### Exercise text

Tacrine at a dose of 160 mg daily given for 30 weeks effected a mean ADAS-Cog score more than 3 points lower than patients on placebo (p<0.001). This translated into a significantly decreased likelihood of being placed in a nursing home within the following two years. While optimal responses are achieved with doses of 120 to 160 mg daily, it's best to start with a dose of 10 mg four times a day, and escalate gradually, every 4 weeks, to a maximum of 40 mg four times daily. Liver enzymes should be monitored during this period (see below).

Donepezil at a dose of 10 mg daily given for 24 weeks was associated with a greater response than placebo by nearly 3 points (p<0.05). It's suggested that dosing starts at 5 mg daily, at bedtime, for 4-6 weeks, rising to 10 mg daily. Liver function tests are not generally required.

Rivastigmine given at 6 to 12 mg daily produced a mean difference of 4 points in the ADAS-Cog scores in favor of the drug over placebo. As with other drugs of this class, the starting dose should be low - 1.5 mg twice a day increased by 3 mg daily every 2-4 weeks, to a maximum of 6 mg twice daily. Liver function testing is not mandatory.

Galantamine, unlike the other three drugs, is specific for acetylcholinesterase; moreover, it binds to nicotinic receptors, which may stimulate greater release of acetylcholine. At doses of 16 to 24 mg daily the improvement over 5 weeks was at least 3.3 points over placebo scores on the ADAS-Cog scale (p<0.001). The recommended starting dose is 4 mg twice a day for 4 weeks, and then 8 mg twice a day for another 4 weeks. The maximum dose is 12 twice daily.

######
### Dataset entries

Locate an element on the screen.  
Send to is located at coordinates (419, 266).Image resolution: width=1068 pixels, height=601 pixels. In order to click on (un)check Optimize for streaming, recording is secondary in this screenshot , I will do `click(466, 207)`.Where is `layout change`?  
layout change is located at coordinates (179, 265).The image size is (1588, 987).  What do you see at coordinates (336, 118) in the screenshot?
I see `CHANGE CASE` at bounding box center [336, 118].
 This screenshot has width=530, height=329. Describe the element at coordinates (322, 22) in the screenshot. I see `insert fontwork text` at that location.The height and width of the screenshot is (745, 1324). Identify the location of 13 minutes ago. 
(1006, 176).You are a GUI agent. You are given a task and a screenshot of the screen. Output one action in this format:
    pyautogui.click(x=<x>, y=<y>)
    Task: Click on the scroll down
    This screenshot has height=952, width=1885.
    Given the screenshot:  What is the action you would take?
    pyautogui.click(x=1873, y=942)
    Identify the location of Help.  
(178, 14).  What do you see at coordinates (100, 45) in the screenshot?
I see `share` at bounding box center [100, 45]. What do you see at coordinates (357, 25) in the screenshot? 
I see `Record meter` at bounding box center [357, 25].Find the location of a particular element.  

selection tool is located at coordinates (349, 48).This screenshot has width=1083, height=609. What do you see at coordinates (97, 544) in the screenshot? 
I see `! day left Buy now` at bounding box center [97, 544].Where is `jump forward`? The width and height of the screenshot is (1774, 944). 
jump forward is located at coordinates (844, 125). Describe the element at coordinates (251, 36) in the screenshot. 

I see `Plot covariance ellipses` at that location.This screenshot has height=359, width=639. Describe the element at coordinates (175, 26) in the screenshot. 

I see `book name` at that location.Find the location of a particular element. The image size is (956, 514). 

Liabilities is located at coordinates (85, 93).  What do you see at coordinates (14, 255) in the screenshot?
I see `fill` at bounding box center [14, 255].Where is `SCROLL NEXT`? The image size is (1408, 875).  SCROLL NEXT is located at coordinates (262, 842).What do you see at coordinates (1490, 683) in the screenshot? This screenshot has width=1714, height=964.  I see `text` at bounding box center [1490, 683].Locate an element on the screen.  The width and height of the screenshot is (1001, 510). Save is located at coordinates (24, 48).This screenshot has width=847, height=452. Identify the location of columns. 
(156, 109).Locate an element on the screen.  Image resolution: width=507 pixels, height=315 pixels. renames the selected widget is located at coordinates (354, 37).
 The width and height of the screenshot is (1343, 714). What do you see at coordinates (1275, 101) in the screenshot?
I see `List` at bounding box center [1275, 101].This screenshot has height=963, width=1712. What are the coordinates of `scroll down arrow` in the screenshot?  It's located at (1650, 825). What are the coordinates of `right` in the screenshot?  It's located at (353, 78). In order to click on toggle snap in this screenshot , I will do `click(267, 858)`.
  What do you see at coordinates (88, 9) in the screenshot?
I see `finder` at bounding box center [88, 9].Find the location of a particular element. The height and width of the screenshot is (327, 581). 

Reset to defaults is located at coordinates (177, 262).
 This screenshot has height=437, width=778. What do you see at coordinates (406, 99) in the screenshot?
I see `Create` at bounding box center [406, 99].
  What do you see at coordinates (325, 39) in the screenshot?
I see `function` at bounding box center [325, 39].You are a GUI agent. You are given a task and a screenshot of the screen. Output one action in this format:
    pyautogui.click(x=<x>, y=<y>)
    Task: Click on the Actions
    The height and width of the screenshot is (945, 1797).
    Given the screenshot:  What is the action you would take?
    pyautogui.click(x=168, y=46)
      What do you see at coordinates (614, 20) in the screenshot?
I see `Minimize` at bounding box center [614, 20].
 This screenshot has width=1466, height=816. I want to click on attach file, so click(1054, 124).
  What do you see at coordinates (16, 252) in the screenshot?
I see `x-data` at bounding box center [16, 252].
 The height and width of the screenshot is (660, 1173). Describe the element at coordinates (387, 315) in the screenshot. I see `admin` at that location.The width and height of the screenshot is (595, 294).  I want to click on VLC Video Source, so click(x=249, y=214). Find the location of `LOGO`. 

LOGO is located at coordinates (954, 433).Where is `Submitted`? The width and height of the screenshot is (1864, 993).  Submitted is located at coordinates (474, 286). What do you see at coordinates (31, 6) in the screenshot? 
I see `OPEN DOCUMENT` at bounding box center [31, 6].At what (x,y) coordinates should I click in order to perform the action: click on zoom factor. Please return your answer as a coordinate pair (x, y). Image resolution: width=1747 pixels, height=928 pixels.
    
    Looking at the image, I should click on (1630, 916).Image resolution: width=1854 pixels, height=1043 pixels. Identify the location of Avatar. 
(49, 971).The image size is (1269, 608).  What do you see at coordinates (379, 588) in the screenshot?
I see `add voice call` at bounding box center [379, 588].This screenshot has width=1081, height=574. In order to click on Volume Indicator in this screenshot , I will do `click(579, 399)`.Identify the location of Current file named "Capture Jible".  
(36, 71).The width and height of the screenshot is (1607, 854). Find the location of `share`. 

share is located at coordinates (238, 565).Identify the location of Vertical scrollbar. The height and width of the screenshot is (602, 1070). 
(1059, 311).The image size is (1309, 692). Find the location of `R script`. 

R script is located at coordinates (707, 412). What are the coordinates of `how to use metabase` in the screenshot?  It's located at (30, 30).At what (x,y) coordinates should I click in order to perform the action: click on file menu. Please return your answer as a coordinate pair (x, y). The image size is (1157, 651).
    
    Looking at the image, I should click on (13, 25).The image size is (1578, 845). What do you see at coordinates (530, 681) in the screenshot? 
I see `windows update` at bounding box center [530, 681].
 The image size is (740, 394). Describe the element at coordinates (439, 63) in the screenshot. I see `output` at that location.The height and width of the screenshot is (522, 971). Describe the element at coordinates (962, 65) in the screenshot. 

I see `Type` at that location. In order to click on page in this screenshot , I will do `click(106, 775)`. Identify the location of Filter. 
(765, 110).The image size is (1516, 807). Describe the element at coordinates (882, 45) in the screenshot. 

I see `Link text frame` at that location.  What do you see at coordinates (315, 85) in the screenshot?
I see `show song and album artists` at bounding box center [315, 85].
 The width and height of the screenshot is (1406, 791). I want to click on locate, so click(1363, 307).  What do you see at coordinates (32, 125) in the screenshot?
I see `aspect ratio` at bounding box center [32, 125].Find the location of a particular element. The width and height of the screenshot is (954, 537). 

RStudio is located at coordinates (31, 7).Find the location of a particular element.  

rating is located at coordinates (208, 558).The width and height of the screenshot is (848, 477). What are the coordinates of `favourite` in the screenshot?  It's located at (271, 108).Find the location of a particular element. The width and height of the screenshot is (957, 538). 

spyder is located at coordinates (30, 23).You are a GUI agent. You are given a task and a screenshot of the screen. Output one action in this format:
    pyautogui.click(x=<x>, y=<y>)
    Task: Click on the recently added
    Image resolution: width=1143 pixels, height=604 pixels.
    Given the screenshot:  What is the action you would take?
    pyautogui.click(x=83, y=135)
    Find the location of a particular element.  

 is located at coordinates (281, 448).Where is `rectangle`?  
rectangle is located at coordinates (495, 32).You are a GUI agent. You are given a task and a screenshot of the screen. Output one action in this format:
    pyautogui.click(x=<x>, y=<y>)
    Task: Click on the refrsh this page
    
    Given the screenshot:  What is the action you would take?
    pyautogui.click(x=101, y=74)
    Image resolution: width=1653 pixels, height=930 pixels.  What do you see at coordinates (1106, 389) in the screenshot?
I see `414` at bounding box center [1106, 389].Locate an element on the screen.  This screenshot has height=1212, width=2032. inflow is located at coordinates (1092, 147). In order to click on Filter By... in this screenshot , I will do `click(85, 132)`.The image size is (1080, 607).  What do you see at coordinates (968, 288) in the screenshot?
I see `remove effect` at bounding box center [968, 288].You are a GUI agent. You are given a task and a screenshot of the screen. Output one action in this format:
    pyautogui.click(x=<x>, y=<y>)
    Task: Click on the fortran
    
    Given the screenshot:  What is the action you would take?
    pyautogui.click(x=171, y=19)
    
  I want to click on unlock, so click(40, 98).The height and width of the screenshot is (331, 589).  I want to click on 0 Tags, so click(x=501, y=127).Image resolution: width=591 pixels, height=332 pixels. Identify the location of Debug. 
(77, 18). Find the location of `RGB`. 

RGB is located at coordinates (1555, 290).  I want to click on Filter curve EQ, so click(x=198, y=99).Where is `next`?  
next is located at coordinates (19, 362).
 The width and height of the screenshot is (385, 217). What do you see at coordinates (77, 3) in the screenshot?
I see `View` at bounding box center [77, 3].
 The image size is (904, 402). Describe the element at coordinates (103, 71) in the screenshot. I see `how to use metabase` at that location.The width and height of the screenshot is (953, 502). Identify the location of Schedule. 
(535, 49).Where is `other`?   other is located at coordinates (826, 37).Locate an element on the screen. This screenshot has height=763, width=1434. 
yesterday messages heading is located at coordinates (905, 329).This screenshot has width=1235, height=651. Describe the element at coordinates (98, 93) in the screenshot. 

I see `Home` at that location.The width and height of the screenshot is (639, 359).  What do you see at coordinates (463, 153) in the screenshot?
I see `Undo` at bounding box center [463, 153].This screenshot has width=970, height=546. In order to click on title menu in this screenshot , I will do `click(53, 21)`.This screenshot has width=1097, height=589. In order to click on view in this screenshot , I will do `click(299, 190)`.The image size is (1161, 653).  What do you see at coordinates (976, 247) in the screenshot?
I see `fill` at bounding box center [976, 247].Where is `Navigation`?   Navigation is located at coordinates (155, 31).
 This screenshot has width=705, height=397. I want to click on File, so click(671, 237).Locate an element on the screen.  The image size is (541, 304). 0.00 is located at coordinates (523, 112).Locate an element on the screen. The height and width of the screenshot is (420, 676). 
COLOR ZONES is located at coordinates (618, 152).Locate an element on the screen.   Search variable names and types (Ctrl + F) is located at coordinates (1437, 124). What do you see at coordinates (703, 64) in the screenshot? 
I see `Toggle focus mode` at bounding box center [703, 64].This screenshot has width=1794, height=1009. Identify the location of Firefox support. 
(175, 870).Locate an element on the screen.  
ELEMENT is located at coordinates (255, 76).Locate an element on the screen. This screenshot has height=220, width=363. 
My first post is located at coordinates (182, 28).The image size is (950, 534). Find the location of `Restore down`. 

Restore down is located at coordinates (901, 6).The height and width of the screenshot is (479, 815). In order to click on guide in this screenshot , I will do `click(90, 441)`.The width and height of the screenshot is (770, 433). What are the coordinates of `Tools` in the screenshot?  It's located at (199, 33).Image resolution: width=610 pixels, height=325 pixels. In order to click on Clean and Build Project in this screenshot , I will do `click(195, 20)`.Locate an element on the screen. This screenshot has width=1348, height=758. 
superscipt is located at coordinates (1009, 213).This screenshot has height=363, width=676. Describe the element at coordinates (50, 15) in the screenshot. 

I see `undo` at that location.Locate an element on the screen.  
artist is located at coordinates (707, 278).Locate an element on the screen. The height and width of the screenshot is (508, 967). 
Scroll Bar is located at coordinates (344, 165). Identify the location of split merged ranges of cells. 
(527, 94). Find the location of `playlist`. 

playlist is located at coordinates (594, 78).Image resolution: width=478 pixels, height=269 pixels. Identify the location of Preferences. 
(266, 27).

######

Tasks to perform ▸
- A) Do the following statements agree with the drug dosing text? Answer yes or no for each, and quote the words of the text that decide it.
(i) Donepezil dosing is suggested to start at 5 mg daily, at bedtime.
(ii) Liver function testing is mandatory with rivastigmine.
(iii) The tacrine dose should be escalated every 2 weeks.
- B) What does the drug dosing text state in answer to each question below?
(i) For how many weeks was tacrine at 160 mg daily given?
(ii) What mean difference in ADAS-Cog scores did rivastigmine produce over placebo?
(iii) Which enzyme is galantamine specific for?
- C) In the drug dosing text, substitute "control" for "placebo" and write out the part between "Galantamine, unlike the" and "12 twice daily.", inclusive.

Task answers ▸
- A)
(i) Yes: "It's suggested that dosing starts at 5 mg daily, at bedtime"
(ii) No: "Liver function testing is not mandatory."
(iii) No: "escalate gradually, every 4 weeks"

- B)
(i) 30 weeks
(ii) 4 points
(iii) Acetylcholinesterase

- C)
Galantamine, unlike the other three drugs, is specific for acetylcholinesterase; moreover, it binds to nicotinic receptors, which may stimulate greater release of acetylcholine. At doses of 16 to 24 mg daily the improvement over 5 weeks was at least 3.3 points over control scores on the ADAS-Cog scale (p<0.001). The recommended starting dose is 4 mg twice a day for 4 weeks, and then 8 mg twice a day for another 4 weeks. The maximum dose is 12 twice daily.